Vediamo insieme le cause e come intervenire

Alessandro Gentili

Le gengive sanguinanti sono il segnale di un’infiammazione in atto, che viene chiamata gengivite. Questo sintomo non va trascurato perché può evolvere in parodontite, che è una malattia degenerativa molto seria.

Quali sono le cause del sanguinamento gengivale?


La principale causa del sanguinamento gengivale è una scarsa o assente igiene orale. Questo permette alla placca di depositarsi lungo il colletto dei denti, cioè la zona di passaggio tra la radice e la corona, che viene protetta di solito dalla gengiva. Oltre al sanguinamento, se osservi bene le tue gengive, puoi notare che sono arrossate e gonfie, al tatto questo gonfiore risulta morbido.

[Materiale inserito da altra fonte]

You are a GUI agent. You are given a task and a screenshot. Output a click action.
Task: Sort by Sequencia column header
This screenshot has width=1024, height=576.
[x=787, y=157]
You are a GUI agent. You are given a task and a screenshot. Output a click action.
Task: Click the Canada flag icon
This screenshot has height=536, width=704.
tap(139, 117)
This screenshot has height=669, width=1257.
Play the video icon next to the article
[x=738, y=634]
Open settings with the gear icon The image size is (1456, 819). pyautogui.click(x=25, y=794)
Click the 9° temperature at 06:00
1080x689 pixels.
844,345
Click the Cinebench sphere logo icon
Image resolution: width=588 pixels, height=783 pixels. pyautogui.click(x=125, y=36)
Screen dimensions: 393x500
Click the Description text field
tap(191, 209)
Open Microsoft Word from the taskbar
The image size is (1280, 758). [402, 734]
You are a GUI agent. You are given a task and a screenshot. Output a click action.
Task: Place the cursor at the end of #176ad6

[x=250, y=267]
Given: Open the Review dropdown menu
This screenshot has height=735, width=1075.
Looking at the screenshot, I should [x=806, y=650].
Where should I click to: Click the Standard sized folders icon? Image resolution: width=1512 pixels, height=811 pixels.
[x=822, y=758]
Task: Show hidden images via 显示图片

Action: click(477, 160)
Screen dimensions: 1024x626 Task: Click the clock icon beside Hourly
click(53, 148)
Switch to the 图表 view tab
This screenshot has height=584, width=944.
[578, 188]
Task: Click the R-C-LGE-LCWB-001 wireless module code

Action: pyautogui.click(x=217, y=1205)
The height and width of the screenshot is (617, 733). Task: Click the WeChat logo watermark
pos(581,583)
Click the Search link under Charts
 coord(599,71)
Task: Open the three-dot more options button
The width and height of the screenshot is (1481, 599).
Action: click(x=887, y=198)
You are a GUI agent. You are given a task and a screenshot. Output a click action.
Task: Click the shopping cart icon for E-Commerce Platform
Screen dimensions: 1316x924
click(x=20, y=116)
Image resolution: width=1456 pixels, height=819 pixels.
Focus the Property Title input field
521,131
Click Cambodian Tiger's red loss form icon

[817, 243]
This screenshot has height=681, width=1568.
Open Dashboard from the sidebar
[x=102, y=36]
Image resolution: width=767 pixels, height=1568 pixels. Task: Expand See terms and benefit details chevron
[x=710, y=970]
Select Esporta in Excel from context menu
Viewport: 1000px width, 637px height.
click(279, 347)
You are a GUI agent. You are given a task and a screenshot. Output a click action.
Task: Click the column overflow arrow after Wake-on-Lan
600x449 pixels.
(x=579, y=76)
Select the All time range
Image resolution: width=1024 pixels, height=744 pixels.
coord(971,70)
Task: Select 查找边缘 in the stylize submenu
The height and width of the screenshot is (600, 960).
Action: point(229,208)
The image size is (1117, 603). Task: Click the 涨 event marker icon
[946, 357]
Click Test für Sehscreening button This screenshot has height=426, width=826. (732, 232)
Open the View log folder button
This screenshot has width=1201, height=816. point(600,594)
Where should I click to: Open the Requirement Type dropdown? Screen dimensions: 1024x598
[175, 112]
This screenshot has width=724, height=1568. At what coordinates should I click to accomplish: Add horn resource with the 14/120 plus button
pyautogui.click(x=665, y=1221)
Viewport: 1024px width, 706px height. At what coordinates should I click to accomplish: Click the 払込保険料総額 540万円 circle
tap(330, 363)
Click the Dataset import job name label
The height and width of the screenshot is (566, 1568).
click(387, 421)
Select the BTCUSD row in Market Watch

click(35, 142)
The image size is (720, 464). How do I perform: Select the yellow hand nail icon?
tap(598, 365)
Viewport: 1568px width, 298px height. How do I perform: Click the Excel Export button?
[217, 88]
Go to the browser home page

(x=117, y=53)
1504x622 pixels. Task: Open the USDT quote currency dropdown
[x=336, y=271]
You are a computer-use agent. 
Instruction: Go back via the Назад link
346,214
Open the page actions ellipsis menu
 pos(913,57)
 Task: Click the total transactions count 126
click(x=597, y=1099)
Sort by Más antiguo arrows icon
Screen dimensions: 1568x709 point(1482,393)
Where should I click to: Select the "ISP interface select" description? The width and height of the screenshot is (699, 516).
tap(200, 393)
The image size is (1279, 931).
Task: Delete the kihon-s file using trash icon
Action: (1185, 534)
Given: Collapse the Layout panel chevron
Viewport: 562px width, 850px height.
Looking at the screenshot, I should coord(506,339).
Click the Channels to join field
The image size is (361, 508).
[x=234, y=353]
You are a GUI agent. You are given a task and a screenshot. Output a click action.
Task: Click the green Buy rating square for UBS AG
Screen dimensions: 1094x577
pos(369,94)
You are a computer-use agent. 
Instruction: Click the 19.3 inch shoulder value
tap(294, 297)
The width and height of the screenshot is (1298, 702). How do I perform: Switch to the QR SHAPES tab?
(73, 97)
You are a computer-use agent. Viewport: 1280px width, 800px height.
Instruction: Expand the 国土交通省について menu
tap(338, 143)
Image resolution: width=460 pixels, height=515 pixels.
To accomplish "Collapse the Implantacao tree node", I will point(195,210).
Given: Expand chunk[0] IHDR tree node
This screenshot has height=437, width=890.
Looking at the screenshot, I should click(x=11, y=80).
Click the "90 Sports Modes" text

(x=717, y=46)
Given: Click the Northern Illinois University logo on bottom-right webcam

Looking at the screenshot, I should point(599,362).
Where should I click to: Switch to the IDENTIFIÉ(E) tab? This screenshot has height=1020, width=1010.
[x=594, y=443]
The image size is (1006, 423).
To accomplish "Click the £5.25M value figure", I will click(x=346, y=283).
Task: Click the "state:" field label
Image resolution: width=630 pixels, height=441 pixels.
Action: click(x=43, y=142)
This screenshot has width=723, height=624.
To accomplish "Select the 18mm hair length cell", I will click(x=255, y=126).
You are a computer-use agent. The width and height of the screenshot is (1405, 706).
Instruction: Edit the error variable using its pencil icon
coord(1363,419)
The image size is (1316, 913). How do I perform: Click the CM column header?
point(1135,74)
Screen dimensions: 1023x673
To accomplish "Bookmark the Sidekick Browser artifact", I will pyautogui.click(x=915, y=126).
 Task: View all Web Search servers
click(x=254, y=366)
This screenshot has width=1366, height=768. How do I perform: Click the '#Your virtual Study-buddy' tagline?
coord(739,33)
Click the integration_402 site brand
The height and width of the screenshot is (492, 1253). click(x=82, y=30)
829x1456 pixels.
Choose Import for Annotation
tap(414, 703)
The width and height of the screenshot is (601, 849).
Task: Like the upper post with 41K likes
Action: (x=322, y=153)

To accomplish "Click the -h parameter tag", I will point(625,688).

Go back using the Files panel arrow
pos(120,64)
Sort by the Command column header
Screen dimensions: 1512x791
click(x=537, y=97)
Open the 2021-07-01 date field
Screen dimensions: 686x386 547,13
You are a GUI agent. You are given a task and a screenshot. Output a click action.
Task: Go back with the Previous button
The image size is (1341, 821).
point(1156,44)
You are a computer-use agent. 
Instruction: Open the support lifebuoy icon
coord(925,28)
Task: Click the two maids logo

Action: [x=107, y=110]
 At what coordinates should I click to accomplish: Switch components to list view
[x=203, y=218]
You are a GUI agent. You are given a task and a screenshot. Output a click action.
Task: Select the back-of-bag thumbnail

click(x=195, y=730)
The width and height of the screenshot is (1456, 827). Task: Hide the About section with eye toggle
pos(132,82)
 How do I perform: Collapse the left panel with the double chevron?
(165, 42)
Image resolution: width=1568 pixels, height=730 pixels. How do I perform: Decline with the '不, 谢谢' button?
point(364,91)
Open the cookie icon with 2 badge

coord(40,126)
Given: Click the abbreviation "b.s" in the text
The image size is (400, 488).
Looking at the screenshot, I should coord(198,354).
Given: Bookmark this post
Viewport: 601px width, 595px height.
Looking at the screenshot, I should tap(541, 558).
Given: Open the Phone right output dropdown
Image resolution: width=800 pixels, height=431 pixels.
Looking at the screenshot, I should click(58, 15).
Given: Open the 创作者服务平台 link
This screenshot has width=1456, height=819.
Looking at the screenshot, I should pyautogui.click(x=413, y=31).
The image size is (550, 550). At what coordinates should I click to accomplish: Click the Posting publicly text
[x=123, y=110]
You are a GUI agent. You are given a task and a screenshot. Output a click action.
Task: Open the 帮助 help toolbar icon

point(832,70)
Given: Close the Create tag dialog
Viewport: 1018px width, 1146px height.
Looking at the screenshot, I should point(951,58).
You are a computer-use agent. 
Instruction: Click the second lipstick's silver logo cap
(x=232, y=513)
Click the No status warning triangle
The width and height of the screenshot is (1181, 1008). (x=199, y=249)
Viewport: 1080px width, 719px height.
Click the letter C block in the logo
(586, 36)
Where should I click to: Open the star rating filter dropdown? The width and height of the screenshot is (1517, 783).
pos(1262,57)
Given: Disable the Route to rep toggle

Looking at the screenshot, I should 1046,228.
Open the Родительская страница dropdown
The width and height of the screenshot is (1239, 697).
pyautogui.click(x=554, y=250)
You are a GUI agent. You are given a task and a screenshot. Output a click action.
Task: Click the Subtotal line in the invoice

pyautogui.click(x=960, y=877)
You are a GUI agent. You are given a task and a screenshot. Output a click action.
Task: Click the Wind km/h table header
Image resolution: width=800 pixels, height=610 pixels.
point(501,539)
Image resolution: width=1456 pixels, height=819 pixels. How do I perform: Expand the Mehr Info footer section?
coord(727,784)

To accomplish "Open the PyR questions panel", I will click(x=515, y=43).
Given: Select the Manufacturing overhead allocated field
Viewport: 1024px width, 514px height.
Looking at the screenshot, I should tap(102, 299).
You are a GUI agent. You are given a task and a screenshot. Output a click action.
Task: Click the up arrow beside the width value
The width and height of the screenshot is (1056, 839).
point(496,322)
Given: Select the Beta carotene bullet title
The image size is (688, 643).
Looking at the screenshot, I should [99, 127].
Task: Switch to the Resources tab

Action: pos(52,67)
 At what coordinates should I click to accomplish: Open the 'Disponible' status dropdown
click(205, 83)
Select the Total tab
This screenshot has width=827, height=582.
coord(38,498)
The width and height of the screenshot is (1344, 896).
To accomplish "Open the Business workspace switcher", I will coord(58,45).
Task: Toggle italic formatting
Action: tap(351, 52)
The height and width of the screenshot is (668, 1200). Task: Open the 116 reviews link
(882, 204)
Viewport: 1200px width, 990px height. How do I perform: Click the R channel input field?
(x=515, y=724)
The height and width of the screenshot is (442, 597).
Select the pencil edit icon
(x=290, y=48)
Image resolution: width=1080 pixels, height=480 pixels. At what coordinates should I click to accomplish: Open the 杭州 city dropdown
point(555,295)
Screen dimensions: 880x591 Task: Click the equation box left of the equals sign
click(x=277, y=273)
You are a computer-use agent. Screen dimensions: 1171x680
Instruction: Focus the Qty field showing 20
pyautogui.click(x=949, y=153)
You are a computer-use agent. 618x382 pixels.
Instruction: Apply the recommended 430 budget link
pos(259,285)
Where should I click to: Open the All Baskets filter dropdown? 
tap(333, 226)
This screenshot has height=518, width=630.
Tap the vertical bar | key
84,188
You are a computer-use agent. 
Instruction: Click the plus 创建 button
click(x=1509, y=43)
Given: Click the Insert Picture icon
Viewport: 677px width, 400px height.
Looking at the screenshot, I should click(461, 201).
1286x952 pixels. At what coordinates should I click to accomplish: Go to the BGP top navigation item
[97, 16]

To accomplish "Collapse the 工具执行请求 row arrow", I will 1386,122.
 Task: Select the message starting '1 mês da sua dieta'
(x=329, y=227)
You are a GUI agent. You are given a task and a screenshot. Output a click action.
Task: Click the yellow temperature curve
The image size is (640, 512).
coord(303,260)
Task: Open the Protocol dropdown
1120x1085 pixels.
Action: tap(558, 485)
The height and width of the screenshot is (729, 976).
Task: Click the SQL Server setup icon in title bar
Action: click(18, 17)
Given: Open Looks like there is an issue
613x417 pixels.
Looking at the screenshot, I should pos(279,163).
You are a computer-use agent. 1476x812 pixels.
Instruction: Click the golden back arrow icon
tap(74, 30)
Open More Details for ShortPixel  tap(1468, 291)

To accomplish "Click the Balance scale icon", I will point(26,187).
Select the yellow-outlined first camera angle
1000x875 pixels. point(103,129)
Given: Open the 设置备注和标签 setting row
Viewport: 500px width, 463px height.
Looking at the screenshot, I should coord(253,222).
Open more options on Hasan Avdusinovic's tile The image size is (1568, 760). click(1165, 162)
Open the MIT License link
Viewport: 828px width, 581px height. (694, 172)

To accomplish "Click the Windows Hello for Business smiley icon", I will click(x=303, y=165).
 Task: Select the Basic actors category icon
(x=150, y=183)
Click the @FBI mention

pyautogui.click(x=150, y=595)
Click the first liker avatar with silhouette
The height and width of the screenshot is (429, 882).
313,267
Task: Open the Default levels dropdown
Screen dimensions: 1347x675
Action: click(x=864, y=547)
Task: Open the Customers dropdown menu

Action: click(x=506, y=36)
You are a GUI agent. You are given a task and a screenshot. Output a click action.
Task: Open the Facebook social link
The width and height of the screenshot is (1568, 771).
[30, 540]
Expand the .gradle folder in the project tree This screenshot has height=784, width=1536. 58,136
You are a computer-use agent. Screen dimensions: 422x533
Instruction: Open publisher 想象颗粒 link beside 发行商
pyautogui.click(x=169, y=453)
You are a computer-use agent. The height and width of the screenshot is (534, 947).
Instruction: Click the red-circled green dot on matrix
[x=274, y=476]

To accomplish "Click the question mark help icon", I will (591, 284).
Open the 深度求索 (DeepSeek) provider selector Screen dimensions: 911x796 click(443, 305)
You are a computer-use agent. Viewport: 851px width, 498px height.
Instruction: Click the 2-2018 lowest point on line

Tuttavia, se esegui una corretta igiene orale, la causa può essere qualche farmaco che stai assumendo. Controlla quindi il bugiardino e senti il tuo dentista o il tuo medico di famiglia per capire come prenderti cura di questo disturbo.

Altre cause possono essere:
  • Carenze i vitamina C e K;

  • Disordini ematologici;

  • Diabete.


  • Ci sono poi delle condizioni che facilitano il sanguinamento, come:
  • gravidanza

  • tabagismo

  • abitudine a masticare il tabacco

  • malocclusioni dentali

  • assunzione di irritanti chimici

  • spazzolamento troppo energico dei denti

  • uso improprio del filo interdentale


  • Cosa fare se le gengive sanguinano


    Per prima cosa, bisogna recarsi dal dentista per individuare le cause del sanguinamento.
    A questo punto, ci verrà consigliato come intervenire.
    Per infiammazioni acute, il dentista consiglierà collutori specifici. Quando l’emorragia è cospicua, può essere fermata usando una garza imbevuta di acqua molto fredda, da premere sulla gengiva sanguinante e premendo con costanza per qualche minuto.
    Nello spazzolare i denti andrà usata molta accortezza, sfruttando l’azione igienizzante dei risciacqui. Sono da evitare i collutori commerciali a base di alcol.

    Il sanguinamento gengivale può essere prevenuto?


    Sì, il sanguinamento gengivale può essere prevenuto con un’adeguata igiene orale, eseguita con spazzolino dalle setole morbide, dentifricio poco aggressivo e specifico per gengive sanguinanti.
    I denti vanno lavati dopo ogni pasto principale (colazione, pranzo e cena), passando il filo interdentale almeno una volta al giorno.
    Una volta ogni sei mesi va eseguita la pulizia professionale dal dentista.
    Infine, la salute del cavo orale non può prescindere da una dieta equilibrata, che per definizione è povera di zuccheri semplici, che sono i migliori amici di placca, carie e gengive sanguinanti.